Limitations and Future Work
- All experiments are limited to a 1 B token budget; while the authors extrapolate to longer horizons, direct validation on tens of billions of tokens remains an open question.
- The routing function is implemented as a sigmoid followed by top‑k selection; other routing schemes (softmax‑top‑k, expert‑choice, shared experts) may require adapted scaling constants.

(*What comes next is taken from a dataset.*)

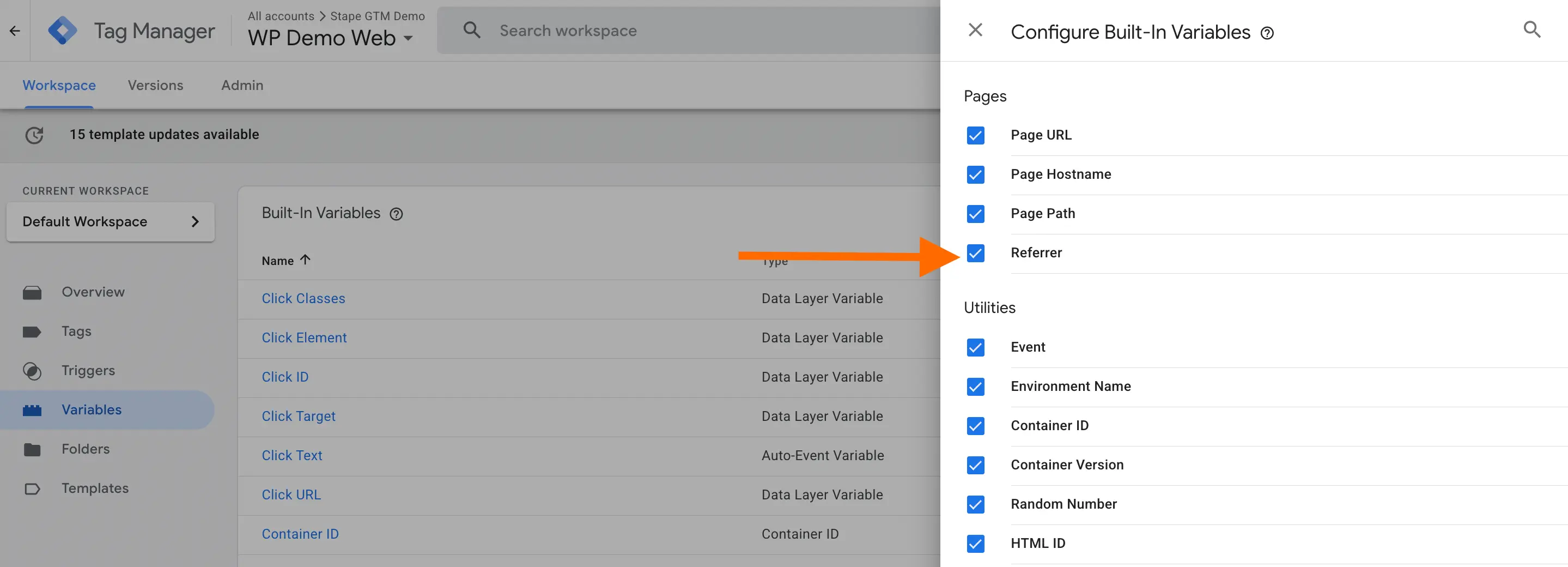The width and height of the screenshot is (1568, 567).
Task: Click the Tag Manager logo icon
Action: (63, 31)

- The analysis assumes a homogeneous expert architecture (single hidden layer MLP). Extending the theory to deeper expert networks or to encoder‑decoder architectures would broaden applicability.
Conclusion
By integrating a DMFT‑backed scaling theory with practical hyper‑parameter rules, this work provides a robust, theory‑driven recipe for scaling MoE‑augmented transformers. Practitioners can now train models ranging from tens of millions to billions of parameters using a single set of HPs derived from inexpensive small‑scale sweeps, while preserving training stability, load balance, and competitive performance. The paper thus bridges the gap between theoretical mean‑field insights and real‑world large‑scale language model engineering, offering a valuable tool for the next generation of trillion‑parameter MoE systems.